We will use the data from the Modalities in 15 mins Tutorial. If you haven't already, please run the data generation part of the notebook to generate the data.
To train the model, we will execute the configuration file pretrain.yaml
stored in folder config
, as follows:
CUDA_VISIBLE_DEVICES="5,6" torchrun \
--rdzv-endpoint localhost:29516 \
--nnodes 1 \
--nproc_per_node 2 \
$(which modalities) run \
--config_file_path configs/pre_training_config.yaml
We will interrupt the training manually (e.g., CTRL + C) after the 250 steps checkpoint has been written out to data/checkpoints/
.
To continue the training from the checkpoint, we will execute the configuration file warmstart.yaml
stored in folder config
, running the command below.
Note, that we have to change the paths under warmstart_checkpoint_paths
in warmstart.yaml
such that it points to the correct model and optimizer checkpoint files.

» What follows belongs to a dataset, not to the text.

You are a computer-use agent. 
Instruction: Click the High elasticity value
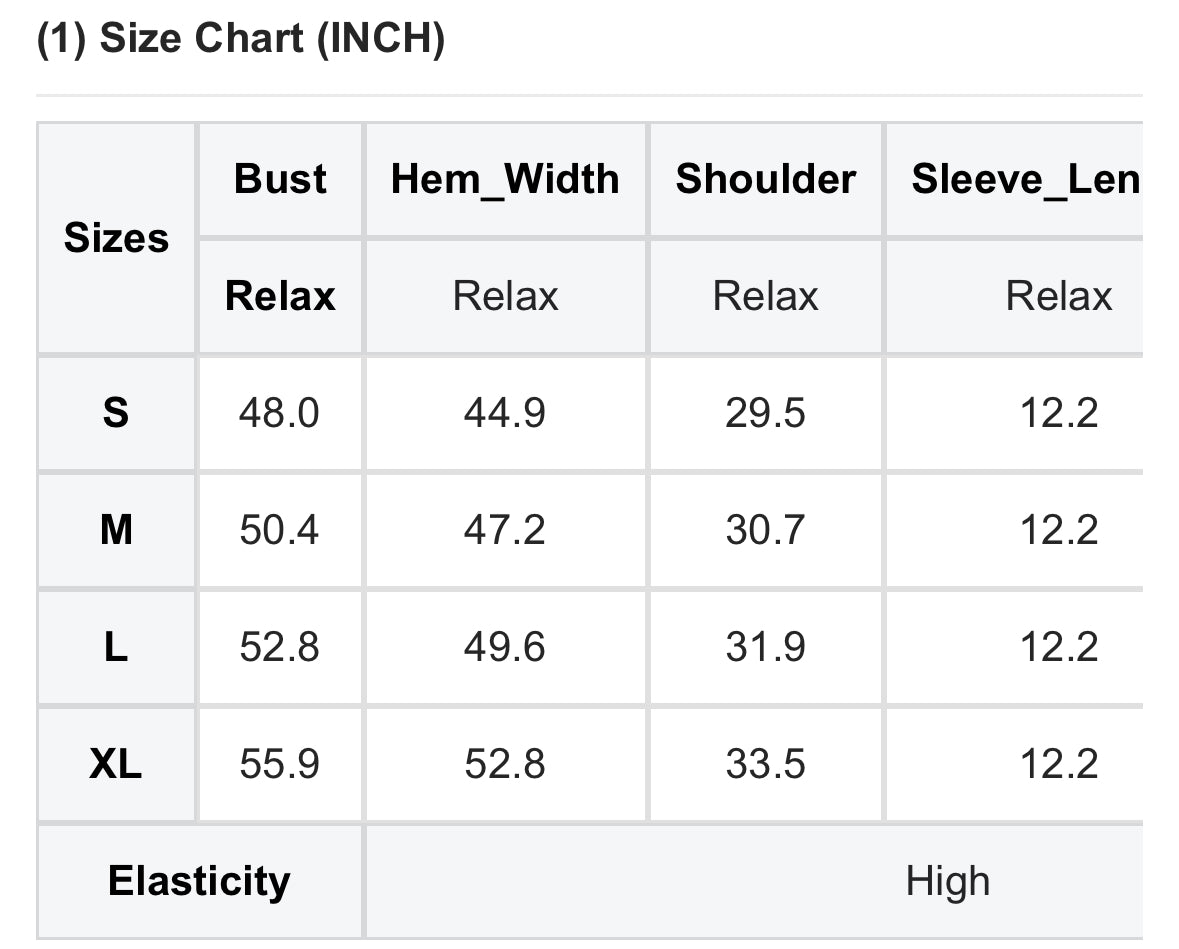[x=947, y=881]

CUDA_VISIBLE_DEVICES="5,6" torchrun \
--rdzv-endpoint localhost:29516 \
--nnodes 1 \
--nproc_per_node 2 \
$(which modalities) run \
--config_file_path configs/warmstart.yaml
Note that warmstarts do not require you to run the training on the exact same hardware. You can adapt the number of GPUs, number of tokens per batch, etc. in the command line arguments and in the configuration file. However, the training result is most likely not exactly the same as if you had continued the training on the same hardware.
We specify consistency checks in the configuration file, such as
consistency_enforcement:
enforce_tokens_per_step_consistency: true
enforce_last_step_logged: false
enforce_last_step_evaluated: false
enforce_last_step_checkpointed: false
which can be relaxed to only print warnings instead of raising exceptions.